_Aim of the task_
Transcribe, exactly as they appear, only the lines from the one holding "This screenshot has width=1456, height=819. How" through the end of the entries below.

(Dataset records)
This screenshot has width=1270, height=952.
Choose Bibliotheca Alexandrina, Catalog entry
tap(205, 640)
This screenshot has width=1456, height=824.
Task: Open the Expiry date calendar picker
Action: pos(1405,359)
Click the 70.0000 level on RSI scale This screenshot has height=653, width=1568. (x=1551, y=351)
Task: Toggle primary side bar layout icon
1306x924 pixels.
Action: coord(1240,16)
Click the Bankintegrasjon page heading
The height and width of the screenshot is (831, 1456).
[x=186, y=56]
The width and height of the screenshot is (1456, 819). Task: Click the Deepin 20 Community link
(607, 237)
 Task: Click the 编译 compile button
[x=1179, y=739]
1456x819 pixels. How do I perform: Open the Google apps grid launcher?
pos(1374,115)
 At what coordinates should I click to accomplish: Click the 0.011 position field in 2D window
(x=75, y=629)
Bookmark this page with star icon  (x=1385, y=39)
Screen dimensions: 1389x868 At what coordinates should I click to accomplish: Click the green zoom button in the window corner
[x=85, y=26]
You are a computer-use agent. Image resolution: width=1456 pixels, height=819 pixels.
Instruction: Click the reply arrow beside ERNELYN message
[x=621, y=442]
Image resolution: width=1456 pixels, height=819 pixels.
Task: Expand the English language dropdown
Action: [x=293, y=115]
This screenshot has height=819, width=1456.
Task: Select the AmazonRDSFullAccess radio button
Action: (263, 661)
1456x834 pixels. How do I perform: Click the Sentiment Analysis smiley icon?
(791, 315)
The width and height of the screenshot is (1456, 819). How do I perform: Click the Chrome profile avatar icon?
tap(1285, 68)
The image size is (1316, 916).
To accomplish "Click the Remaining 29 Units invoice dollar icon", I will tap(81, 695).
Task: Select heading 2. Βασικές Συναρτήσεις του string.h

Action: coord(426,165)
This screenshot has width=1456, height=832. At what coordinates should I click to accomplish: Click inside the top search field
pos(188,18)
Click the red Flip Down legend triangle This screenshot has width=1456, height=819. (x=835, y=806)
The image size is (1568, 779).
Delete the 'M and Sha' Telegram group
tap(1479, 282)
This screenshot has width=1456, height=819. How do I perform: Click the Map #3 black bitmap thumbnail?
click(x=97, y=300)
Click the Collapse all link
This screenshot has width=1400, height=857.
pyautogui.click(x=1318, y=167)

_Answer for the task_
This screenshot has width=1456, height=819. How do I perform: Click the Map #3 black bitmap thumbnail?
click(x=97, y=300)
Click the Collapse all link
This screenshot has width=1400, height=857.
pyautogui.click(x=1318, y=167)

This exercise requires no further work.